So, apparently life does exist in outer space. It's not carbon-based, but if you have a problem with that, then you're a carbon-chauvinist and we aren't friends. Anyway, inorganic, acytotic life has been discovered in nebulae. Actually, it was discovered some time before August 14th, 2007. I read the academic paper (published in the New Journal of Physics, a peer-reviewed, open-access journal), and it checks out.
This is real. I repeat: This is real.
Physicists Discover Inorganic Dust With Lifelike Qualities
Excerpt:
So, could helical clusters formed from interstellar dust be somehow alive? "These complex, self-organized plasma structures exhibit all the necessary properties to qualify them as candidates for inorganic living matter," says Tsytovich, "they are autonomous, they reproduce and they evolve."

©2007 V. N. Tsytovich, G. E. Morfill, V. E. Fortov, N. G. Gusein-Zade, B. A. Klumov and S. V. Vladimirov
From plasma crystals and helical structures towards inorganic living matter
Excerpt:
Figure 5. (a) The observed grain convection surrounding the cylindrical grain crystal. Different colors correspond to different grain velocities [18], The velocities vary from about 0.4 cm s-1 (blue) up to 1.5 cm s–1 (red). (b) The dust convection obtained in numerical simulations [19]. (c) Sketch of the model for helical structure duplication (reproduction). See details in the text.
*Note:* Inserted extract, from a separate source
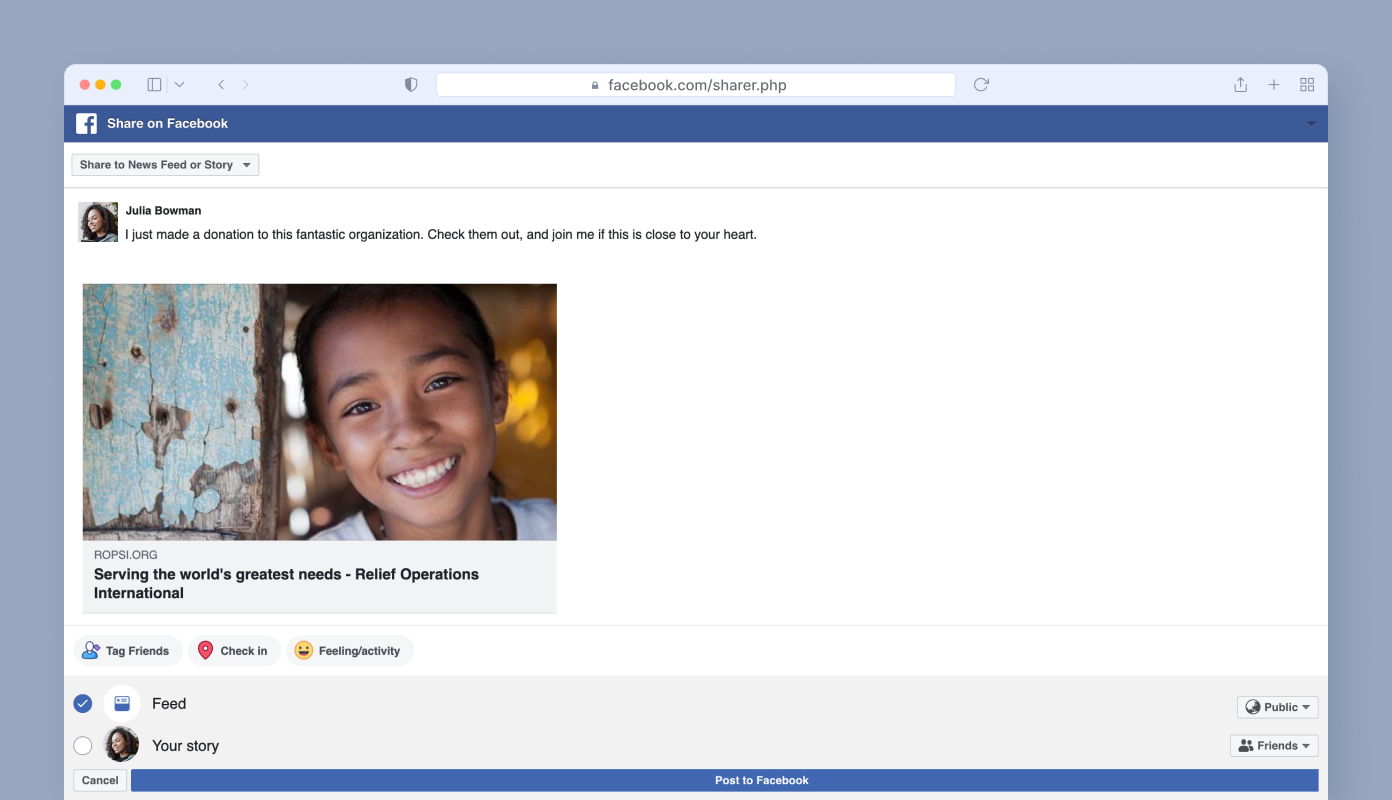The height and width of the screenshot is (800, 1392).
Task: Click the Facebook logo icon
Action: point(87,124)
The original article is much more technical, less sensational, and really actually real. Here is a .pdf version, full text. Here is the online abstract.
Finally, the disclaimer:
The definition of life is arguable. There are organic acytotic systems (prions of Mad Cow Disease fame, as well as other non-cellular life) which aren't universally considered alive. If these systems do not fit your definition of life, then no extra terrestrial life has been found, and you can consider these articles philosophically relevant to the arbitrary aspects of "definitions" and specifically the definition of life. In either case, this is a huge discovery, equivalent to finding amino acids on Titan or Enceladus or Europa.